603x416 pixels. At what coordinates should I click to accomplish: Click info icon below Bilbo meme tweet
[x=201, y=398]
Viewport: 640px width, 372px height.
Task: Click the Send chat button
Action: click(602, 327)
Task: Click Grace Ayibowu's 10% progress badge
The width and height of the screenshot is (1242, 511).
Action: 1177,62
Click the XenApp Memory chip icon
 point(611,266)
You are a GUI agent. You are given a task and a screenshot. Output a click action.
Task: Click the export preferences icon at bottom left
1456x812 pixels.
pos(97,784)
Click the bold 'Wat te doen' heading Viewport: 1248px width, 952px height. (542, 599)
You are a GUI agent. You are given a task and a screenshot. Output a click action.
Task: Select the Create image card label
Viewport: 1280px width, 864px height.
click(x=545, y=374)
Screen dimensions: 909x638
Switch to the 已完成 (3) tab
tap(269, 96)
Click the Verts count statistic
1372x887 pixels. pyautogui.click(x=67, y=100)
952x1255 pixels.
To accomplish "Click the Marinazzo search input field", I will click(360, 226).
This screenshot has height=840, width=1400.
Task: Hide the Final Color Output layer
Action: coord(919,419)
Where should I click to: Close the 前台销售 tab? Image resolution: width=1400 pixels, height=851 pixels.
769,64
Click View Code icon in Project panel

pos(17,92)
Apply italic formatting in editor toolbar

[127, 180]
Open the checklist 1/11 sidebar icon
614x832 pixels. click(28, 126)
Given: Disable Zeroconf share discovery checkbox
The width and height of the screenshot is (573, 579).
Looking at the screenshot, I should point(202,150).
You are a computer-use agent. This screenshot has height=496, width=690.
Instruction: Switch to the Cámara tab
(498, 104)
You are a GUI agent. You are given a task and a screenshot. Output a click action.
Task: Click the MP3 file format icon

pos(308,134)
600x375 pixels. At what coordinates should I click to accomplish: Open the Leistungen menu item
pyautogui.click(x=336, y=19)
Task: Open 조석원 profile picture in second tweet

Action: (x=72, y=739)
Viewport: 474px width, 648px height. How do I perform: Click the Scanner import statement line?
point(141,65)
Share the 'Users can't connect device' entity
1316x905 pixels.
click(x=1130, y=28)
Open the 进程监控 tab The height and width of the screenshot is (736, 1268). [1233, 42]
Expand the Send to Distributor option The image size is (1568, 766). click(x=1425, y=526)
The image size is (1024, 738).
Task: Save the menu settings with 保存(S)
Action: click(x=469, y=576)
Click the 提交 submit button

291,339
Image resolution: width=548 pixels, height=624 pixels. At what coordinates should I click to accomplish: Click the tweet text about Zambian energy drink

● ● ● ● ● ● ●

## Exercise requirements
Please rewrite all of the records above, putting "interface agent" wherever "GUI agent" appears and leaving everything else as it is.

## Worked solution
603x416 pixels. At what coordinates should I click to accomplish: Click info icon below Bilbo meme tweet
[x=201, y=398]
Viewport: 640px width, 372px height.
Task: Click the Send chat button
Action: click(602, 327)
Task: Click Grace Ayibowu's 10% progress badge
The width and height of the screenshot is (1242, 511).
Action: 1177,62
Click the XenApp Memory chip icon
 point(611,266)
You are a interface agent. You are given a task and a screenshot. Output a click action.
Task: Click the export preferences icon at bottom left
1456x812 pixels.
pos(97,784)
Click the bold 'Wat te doen' heading Viewport: 1248px width, 952px height. (542, 599)
You are a interface agent. You are given a task and a screenshot. Output a click action.
Task: Select the Create image card label
Viewport: 1280px width, 864px height.
click(x=545, y=374)
Screen dimensions: 909x638
Switch to the 已完成 (3) tab
tap(269, 96)
Click the Verts count statistic
1372x887 pixels. pyautogui.click(x=67, y=100)
952x1255 pixels.
To accomplish "Click the Marinazzo search input field", I will click(360, 226).
This screenshot has height=840, width=1400.
Task: Hide the Final Color Output layer
Action: coord(919,419)
Where should I click to: Close the 前台销售 tab? Image resolution: width=1400 pixels, height=851 pixels.
769,64
Click View Code icon in Project panel

pos(17,92)
Apply italic formatting in editor toolbar

[127, 180]
Open the checklist 1/11 sidebar icon
614x832 pixels. click(28, 126)
Given: Disable Zeroconf share discovery checkbox
The width and height of the screenshot is (573, 579).
Looking at the screenshot, I should point(202,150).
You are a computer-use agent. This screenshot has height=496, width=690.
Instruction: Switch to the Cámara tab
(498, 104)
You are a interface agent. You are given a task and a screenshot. Output a click action.
Task: Click the MP3 file format icon

pos(308,134)
600x375 pixels. At what coordinates should I click to accomplish: Open the Leistungen menu item
pyautogui.click(x=336, y=19)
Task: Open 조석원 profile picture in second tweet

Action: (x=72, y=739)
Viewport: 474px width, 648px height. How do I perform: Click the Scanner import statement line?
point(141,65)
Share the 'Users can't connect device' entity
1316x905 pixels.
click(x=1130, y=28)
Open the 进程监控 tab The height and width of the screenshot is (736, 1268). [1233, 42]
Expand the Send to Distributor option The image size is (1568, 766). click(x=1425, y=526)
The image size is (1024, 738).
Task: Save the menu settings with 保存(S)
Action: click(x=469, y=576)
Click the 提交 submit button

291,339
Image resolution: width=548 pixels, height=624 pixels. At what coordinates should I click to accomplish: Click the tweet text about Zambian energy drink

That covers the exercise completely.